The concept of ‘the Big Lie’—a brazen untruth pushed so relentlessly in mass media that it’s eventually mistaken for truth—is hardly novel. As is the case with so many other wretched stratagems of its ilk, capitalism got there first with the PR technique known as FUD: fear, uncertainty, and doubt. FUD campaigns disseminate plausibly deniable aspersions on, say, the safety of a competitor’s products.
Such a tactic works because the advent of mass media flooded public discourse with info gluts, bubbles, and echo chambers that can overload a person’s capacity to sort fact from fiction. Contrary to all the Luddite wailing about our social media insularity, biased news streams date back at least to the storied yellow-journalism career of William Randolph Hearst, and have been a fixture of salons and coffeehouses since Gutenberg. After all, there’s a reason some particularly venerable American newspapers are called the X Republican or Y Democrat.
So why has ‘post-truth’ only now become the OED word of the year? Without question, something has shifted in our ever more postmodern world. What the KGB once called dezinformatsiya, and the Reagan administration named ‘perception management,’ has now come to dominate public life. Everywhere we turn in the aborning age of Trump, we see the deliberate spreading of contradictory, misleading, and outright false ‘news.’ The ceaseless fount of counter-information creates a general climate of mass confusion, causing even the most resolute auditors to doubt their senses.
This increasingly influential phenomenon is strangling both the internet and liberal democracy. What separates our brave new world of counterfeit information from the ideologically driven news outlets of the past, or even the late Cold War propaganda initiatives mounted by the United States and the USSR, is that this time, the Big Lies are bubbling up from grassroots internet cesspools—though these are increasingly in cahoots with powerful moneyed interests.
Donald Trump stumbled down his golden escalator at a particularly congenial historical moment.

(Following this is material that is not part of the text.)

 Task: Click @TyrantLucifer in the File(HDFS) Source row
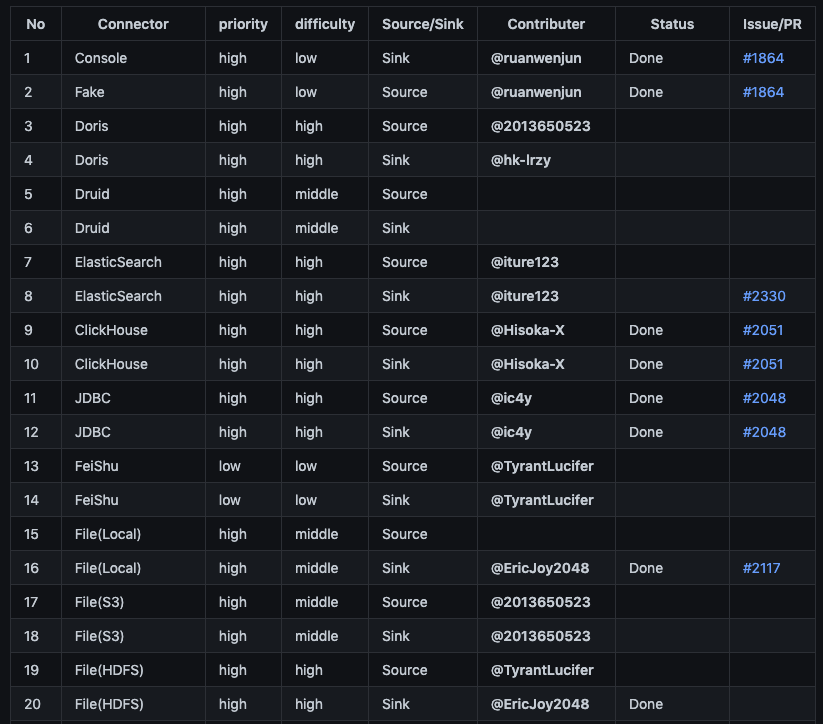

Fake news—the original, Facebook-enabled variety, not the casual slur trotted out against the press on a near-daily basis by the Trump White House—effectively dominated news cycles the week before Election Day, steeped in the same ethos that innervated the alt-right Nazis: chan culture. ‘Trolling’ and online harassment campaigns rely on a brand of perception management that would have made Reagan’s State Department proud: targeting individuals or groups, causing them to doubt facts and reality, or even doubt their senses, but leaving them in a constant state of unknowing terror.
These tactics, bred in a nihilistic and proudly apolitical world, were folded back into the realm of activism, absorbed into right-wing media, and have now made their way into the White House.